PROBLEM TO WORK ON:
Copy every line of the data exactly, leaving nothing out.

(Source data)
>>>>

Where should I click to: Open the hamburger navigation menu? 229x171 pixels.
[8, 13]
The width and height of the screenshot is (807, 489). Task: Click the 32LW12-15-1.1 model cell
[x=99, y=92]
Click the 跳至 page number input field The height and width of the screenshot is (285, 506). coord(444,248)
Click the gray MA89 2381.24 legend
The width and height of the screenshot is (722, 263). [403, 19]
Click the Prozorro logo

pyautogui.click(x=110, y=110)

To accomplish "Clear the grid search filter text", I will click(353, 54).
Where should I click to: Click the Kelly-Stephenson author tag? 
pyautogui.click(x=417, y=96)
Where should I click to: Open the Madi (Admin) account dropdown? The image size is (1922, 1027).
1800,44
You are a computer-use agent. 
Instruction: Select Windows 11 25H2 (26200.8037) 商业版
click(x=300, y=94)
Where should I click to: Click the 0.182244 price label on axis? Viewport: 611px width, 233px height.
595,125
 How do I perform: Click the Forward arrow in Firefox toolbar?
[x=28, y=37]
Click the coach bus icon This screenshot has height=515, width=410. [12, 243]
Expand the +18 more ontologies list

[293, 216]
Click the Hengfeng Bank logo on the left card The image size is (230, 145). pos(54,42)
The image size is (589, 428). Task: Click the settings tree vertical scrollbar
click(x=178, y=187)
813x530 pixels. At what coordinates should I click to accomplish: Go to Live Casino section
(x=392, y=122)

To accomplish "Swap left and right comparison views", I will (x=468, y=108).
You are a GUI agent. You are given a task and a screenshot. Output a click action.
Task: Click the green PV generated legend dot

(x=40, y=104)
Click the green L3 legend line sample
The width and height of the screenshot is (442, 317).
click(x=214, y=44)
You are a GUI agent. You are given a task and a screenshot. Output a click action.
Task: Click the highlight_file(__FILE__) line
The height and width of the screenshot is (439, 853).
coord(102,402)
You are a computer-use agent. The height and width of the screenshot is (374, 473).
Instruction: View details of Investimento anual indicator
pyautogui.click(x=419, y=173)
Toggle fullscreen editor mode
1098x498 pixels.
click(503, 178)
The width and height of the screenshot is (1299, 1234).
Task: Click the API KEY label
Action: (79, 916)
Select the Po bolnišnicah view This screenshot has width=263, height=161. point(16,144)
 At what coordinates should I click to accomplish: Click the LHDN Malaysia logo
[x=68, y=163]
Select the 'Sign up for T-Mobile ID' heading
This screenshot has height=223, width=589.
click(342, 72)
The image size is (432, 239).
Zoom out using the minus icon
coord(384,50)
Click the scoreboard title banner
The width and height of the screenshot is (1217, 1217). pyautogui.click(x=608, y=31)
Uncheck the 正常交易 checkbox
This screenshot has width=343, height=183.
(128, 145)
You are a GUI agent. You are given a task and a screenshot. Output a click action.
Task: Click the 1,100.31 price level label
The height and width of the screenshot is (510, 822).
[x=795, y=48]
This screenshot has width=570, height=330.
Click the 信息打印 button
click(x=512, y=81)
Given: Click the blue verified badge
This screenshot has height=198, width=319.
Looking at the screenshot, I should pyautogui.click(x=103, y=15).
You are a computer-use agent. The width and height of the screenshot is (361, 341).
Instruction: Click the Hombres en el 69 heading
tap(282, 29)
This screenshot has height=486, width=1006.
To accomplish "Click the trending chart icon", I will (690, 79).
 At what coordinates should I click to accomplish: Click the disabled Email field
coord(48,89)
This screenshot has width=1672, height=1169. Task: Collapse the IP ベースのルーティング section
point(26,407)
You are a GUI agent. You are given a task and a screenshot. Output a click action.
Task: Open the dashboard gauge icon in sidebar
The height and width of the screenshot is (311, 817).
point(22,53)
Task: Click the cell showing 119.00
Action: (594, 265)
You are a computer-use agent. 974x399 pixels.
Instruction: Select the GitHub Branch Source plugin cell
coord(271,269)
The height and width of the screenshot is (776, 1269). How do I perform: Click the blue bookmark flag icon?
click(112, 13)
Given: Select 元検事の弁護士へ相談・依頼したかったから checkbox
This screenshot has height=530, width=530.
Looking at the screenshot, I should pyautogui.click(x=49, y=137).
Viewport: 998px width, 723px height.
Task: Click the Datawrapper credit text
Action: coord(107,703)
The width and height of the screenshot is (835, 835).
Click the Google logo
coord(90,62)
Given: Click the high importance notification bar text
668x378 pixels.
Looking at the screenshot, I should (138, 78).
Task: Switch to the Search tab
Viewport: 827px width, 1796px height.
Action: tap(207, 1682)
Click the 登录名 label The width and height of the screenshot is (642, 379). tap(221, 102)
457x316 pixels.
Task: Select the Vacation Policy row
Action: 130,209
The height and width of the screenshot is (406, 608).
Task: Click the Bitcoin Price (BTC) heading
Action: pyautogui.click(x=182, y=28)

<<<<

ANSWER FOR THIS EXERCISE:
Where should I click to: Open the hamburger navigation menu? 229x171 pixels.
[8, 13]
The width and height of the screenshot is (807, 489). Task: Click the 32LW12-15-1.1 model cell
[x=99, y=92]
Click the 跳至 page number input field The height and width of the screenshot is (285, 506). coord(444,248)
Click the gray MA89 2381.24 legend
The width and height of the screenshot is (722, 263). [403, 19]
Click the Prozorro logo

pyautogui.click(x=110, y=110)

To accomplish "Clear the grid search filter text", I will click(353, 54).
Where should I click to: Click the Kelly-Stephenson author tag? 
pyautogui.click(x=417, y=96)
Where should I click to: Open the Madi (Admin) account dropdown? The image size is (1922, 1027).
1800,44
You are a computer-use agent. 
Instruction: Select Windows 11 25H2 (26200.8037) 商业版
click(x=300, y=94)
Where should I click to: Click the 0.182244 price label on axis? Viewport: 611px width, 233px height.
595,125
 How do I perform: Click the Forward arrow in Firefox toolbar?
[x=28, y=37]
Click the coach bus icon This screenshot has height=515, width=410. [12, 243]
Expand the +18 more ontologies list

[293, 216]
Click the Hengfeng Bank logo on the left card The image size is (230, 145). pos(54,42)
The image size is (589, 428). Task: Click the settings tree vertical scrollbar
click(x=178, y=187)
813x530 pixels. At what coordinates should I click to accomplish: Go to Live Casino section
(x=392, y=122)

To accomplish "Swap left and right comparison views", I will (x=468, y=108).
You are a GUI agent. You are given a task and a screenshot. Output a click action.
Task: Click the green PV generated legend dot

(x=40, y=104)
Click the green L3 legend line sample
The width and height of the screenshot is (442, 317).
click(x=214, y=44)
You are a GUI agent. You are given a task and a screenshot. Output a click action.
Task: Click the highlight_file(__FILE__) line
The height and width of the screenshot is (439, 853).
coord(102,402)
You are a computer-use agent. The height and width of the screenshot is (374, 473).
Instruction: View details of Investimento anual indicator
pyautogui.click(x=419, y=173)
Toggle fullscreen editor mode
1098x498 pixels.
click(503, 178)
The width and height of the screenshot is (1299, 1234).
Task: Click the API KEY label
Action: (79, 916)
Select the Po bolnišnicah view This screenshot has width=263, height=161. point(16,144)
 At what coordinates should I click to accomplish: Click the LHDN Malaysia logo
[x=68, y=163]
Select the 'Sign up for T-Mobile ID' heading
This screenshot has height=223, width=589.
click(342, 72)
The image size is (432, 239).
Zoom out using the minus icon
coord(384,50)
Click the scoreboard title banner
The width and height of the screenshot is (1217, 1217). pyautogui.click(x=608, y=31)
Uncheck the 正常交易 checkbox
This screenshot has width=343, height=183.
(128, 145)
You are a GUI agent. You are given a task and a screenshot. Output a click action.
Task: Click the 1,100.31 price level label
The height and width of the screenshot is (510, 822).
[x=795, y=48]
This screenshot has width=570, height=330.
Click the 信息打印 button
click(x=512, y=81)
Given: Click the blue verified badge
This screenshot has height=198, width=319.
Looking at the screenshot, I should pyautogui.click(x=103, y=15).
You are a computer-use agent. The width and height of the screenshot is (361, 341).
Instruction: Click the Hombres en el 69 heading
tap(282, 29)
This screenshot has height=486, width=1006.
To accomplish "Click the trending chart icon", I will (690, 79).
 At what coordinates should I click to accomplish: Click the disabled Email field
coord(48,89)
This screenshot has width=1672, height=1169. Task: Collapse the IP ベースのルーティング section
point(26,407)
You are a GUI agent. You are given a task and a screenshot. Output a click action.
Task: Open the dashboard gauge icon in sidebar
The height and width of the screenshot is (311, 817).
point(22,53)
Task: Click the cell showing 119.00
Action: (594, 265)
You are a computer-use agent. 974x399 pixels.
Instruction: Select the GitHub Branch Source plugin cell
coord(271,269)
The height and width of the screenshot is (776, 1269). How do I perform: Click the blue bookmark flag icon?
click(112, 13)
Given: Select 元検事の弁護士へ相談・依頼したかったから checkbox
This screenshot has height=530, width=530.
Looking at the screenshot, I should pyautogui.click(x=49, y=137).
Viewport: 998px width, 723px height.
Task: Click the Datawrapper credit text
Action: coord(107,703)
The width and height of the screenshot is (835, 835).
Click the Google logo
coord(90,62)
Given: Click the high importance notification bar text
668x378 pixels.
Looking at the screenshot, I should (138, 78).
Task: Switch to the Search tab
Viewport: 827px width, 1796px height.
Action: tap(207, 1682)
Click the 登录名 label The width and height of the screenshot is (642, 379). tap(221, 102)
457x316 pixels.
Task: Select the Vacation Policy row
Action: 130,209
The height and width of the screenshot is (406, 608).
Task: Click the Bitcoin Price (BTC) heading
Action: pyautogui.click(x=182, y=28)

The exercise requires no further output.